Whitehead’s laws formalize this idea: Life = law of novelty (active, creative determination). Death = law of fatigue (passive, dissipative tendency).
The ethical aspect comes in when life maximizes novelty while mitigating fatigue, i.e., development, flourishing, and ethical self-actualization. This is not just physical: it applies to experience, consciousness, and the evolution of life. Life persists by navigating between these two laws: avoiding complete fatigue while generating novelty. Death corresponds to fatigue, and life to novelty. Take this Visual metaphor as example: Imagine a flowing river, fatigue is the slowing current, deposition of silt, resistance.
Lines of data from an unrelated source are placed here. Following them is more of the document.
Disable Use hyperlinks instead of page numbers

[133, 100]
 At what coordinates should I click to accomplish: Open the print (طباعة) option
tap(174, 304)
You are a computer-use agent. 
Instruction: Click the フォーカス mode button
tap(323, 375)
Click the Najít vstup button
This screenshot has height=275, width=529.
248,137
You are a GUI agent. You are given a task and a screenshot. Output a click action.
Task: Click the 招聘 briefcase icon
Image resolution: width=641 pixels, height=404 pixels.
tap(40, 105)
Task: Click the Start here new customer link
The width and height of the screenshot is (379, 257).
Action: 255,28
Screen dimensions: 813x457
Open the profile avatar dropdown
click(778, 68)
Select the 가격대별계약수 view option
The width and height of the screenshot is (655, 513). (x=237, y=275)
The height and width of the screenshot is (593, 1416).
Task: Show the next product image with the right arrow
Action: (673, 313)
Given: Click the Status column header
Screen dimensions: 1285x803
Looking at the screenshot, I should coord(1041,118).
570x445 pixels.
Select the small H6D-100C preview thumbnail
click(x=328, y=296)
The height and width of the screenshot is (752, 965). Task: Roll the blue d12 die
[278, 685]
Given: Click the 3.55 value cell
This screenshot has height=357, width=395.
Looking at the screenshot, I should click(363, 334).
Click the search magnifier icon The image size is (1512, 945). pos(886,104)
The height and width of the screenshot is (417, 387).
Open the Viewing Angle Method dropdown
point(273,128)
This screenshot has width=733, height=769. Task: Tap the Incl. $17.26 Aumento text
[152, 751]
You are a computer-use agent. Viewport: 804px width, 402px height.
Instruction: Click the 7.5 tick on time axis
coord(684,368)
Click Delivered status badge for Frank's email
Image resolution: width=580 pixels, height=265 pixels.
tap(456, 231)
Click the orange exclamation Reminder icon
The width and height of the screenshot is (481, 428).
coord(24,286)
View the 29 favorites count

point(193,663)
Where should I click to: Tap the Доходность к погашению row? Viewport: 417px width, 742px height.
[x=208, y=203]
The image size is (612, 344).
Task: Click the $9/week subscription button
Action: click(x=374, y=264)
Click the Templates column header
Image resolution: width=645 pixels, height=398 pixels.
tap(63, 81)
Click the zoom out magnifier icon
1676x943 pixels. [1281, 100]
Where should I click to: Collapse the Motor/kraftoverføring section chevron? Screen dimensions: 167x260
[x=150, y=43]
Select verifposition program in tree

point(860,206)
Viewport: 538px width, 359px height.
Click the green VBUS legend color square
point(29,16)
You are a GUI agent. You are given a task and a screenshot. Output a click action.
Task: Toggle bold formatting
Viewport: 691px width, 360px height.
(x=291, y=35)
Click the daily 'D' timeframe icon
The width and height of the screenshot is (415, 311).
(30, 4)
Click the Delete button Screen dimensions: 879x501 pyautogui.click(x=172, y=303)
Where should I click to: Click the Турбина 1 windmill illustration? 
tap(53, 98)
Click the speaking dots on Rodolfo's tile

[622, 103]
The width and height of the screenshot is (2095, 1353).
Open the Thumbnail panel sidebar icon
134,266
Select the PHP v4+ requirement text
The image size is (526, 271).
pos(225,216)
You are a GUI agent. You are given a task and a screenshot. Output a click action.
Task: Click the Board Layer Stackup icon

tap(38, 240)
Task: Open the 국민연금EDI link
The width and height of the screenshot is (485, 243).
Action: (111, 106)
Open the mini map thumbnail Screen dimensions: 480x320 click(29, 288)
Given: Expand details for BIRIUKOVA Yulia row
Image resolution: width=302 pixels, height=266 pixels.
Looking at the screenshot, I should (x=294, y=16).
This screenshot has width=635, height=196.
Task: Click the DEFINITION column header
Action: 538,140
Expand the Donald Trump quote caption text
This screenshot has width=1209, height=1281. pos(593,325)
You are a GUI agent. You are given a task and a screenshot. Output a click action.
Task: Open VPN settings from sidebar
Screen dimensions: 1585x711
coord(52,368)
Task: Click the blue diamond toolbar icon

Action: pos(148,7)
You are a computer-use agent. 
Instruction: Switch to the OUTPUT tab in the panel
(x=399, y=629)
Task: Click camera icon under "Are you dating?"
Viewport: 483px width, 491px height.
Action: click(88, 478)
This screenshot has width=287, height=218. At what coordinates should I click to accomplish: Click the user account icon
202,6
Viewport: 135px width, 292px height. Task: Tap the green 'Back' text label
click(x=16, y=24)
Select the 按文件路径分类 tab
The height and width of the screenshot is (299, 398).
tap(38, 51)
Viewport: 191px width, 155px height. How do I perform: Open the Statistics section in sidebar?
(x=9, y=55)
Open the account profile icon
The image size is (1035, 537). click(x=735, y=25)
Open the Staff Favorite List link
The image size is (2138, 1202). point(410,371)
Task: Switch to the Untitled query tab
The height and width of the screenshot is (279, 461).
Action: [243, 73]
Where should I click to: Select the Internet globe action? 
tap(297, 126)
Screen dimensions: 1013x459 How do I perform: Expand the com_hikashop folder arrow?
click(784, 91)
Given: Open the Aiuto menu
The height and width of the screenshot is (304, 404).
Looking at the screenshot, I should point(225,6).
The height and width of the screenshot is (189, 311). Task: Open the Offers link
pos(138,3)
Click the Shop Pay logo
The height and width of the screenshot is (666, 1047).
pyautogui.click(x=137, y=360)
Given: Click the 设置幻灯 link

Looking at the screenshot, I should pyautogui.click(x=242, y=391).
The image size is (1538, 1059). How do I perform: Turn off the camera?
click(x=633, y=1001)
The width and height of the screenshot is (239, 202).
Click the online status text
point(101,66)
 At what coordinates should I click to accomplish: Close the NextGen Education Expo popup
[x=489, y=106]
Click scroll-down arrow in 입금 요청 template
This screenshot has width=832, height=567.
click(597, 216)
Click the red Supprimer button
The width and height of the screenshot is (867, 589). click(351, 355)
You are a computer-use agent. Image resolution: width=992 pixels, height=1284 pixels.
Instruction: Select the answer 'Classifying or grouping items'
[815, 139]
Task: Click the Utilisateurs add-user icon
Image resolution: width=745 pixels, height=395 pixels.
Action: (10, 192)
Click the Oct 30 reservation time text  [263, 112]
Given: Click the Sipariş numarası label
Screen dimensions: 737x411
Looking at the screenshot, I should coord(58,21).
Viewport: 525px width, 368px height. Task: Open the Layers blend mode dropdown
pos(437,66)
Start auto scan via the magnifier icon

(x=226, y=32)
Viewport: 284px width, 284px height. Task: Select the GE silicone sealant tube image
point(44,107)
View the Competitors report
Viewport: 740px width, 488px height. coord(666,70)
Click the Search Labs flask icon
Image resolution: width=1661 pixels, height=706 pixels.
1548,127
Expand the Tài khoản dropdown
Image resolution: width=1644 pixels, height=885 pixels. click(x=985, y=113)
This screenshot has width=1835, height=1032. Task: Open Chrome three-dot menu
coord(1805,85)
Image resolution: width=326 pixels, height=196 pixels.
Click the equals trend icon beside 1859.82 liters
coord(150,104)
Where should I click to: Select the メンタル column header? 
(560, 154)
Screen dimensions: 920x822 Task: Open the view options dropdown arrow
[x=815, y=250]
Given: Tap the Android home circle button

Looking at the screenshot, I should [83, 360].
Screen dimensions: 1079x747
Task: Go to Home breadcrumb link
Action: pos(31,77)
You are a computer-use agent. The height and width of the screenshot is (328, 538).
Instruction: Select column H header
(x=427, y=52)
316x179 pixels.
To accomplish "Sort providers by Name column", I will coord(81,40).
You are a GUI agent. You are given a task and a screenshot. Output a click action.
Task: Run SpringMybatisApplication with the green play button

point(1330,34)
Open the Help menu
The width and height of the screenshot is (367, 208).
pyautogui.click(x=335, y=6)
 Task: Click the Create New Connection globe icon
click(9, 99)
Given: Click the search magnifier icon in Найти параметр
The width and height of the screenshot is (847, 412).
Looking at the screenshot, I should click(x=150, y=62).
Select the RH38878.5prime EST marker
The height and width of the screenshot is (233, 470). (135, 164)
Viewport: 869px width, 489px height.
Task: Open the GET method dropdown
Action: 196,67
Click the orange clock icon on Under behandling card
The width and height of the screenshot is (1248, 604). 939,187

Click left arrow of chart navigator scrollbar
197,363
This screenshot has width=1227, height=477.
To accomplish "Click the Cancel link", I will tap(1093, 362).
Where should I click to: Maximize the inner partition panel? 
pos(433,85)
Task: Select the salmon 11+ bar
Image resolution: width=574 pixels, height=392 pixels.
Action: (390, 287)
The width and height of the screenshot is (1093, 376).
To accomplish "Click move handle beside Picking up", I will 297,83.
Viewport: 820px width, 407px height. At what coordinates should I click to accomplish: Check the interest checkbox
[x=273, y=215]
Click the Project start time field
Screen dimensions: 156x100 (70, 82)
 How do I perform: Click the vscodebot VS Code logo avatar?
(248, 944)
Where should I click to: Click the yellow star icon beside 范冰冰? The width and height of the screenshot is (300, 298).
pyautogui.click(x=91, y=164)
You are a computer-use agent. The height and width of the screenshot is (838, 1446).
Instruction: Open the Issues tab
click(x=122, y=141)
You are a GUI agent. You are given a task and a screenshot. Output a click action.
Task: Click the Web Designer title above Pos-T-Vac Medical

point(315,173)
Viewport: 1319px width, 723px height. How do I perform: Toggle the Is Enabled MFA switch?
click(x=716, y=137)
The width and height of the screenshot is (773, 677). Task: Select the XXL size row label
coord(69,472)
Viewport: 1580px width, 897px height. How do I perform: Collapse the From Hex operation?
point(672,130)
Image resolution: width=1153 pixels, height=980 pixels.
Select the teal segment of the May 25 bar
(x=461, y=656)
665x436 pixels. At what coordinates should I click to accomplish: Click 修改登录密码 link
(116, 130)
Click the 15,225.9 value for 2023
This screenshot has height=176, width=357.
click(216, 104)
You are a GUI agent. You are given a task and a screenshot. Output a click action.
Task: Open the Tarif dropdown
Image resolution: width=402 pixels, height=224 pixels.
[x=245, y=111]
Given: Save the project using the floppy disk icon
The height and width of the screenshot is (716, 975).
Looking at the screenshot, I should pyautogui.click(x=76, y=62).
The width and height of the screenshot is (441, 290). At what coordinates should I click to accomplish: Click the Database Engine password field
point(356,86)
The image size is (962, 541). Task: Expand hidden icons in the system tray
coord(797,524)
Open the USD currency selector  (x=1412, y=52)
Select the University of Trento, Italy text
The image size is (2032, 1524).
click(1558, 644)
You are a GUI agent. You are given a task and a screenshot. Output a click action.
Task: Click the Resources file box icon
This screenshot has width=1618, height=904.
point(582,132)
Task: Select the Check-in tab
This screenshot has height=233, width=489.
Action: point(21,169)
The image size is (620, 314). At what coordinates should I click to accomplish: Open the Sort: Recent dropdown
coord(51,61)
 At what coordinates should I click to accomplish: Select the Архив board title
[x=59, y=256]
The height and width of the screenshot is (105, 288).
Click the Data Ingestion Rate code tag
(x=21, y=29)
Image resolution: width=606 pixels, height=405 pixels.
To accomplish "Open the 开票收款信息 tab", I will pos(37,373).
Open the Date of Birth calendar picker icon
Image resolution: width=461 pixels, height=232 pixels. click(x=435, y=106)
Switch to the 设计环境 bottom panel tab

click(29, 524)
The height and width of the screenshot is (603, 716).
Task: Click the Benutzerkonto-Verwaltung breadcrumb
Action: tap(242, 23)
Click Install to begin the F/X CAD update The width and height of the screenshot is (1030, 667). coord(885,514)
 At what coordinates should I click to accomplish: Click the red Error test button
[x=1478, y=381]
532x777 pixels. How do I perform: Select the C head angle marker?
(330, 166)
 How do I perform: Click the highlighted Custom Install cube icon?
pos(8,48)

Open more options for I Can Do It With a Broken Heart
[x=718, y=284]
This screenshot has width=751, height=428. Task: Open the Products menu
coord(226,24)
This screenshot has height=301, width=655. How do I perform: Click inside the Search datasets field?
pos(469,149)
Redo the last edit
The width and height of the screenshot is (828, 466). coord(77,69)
Novelty is the river carving new paths, creating waterfalls, changing the landscape.
Both are necessary: without fatigue, there is no contrast; without novelty, nothing evolves.
Footnotes
- Aristotle, Metaphysics, Book VII (Z), 1031a–b, on essence as the “what-it-was-to-be-that-thing.”
- Heraclitus, Fragment 12: “For souls it is death to become water, for water it is death to become earth; but from earth comes water, and from water soul.” This cyclical transformation parallels the ethical notion of cleansing.
- Empedocles, On Nature, fragment 17, on air and water as elements of perception and vitality.
- G.W.F. Hegel, Science of Logic (1812), Book I, “Being,” on the dialectic of Being, Nothing, and Becoming.
- Ibid., Phenomenology of Spirit (1807), Preface, on self-relation through negation.
- Alfred North Whitehead, Process and Reality (1929), on the rhythm of concrescence, fatigue, and novelty.
- Martin Heidegger, What Is Metaphysics? (1929), on “the Nothing” as the ground of Being.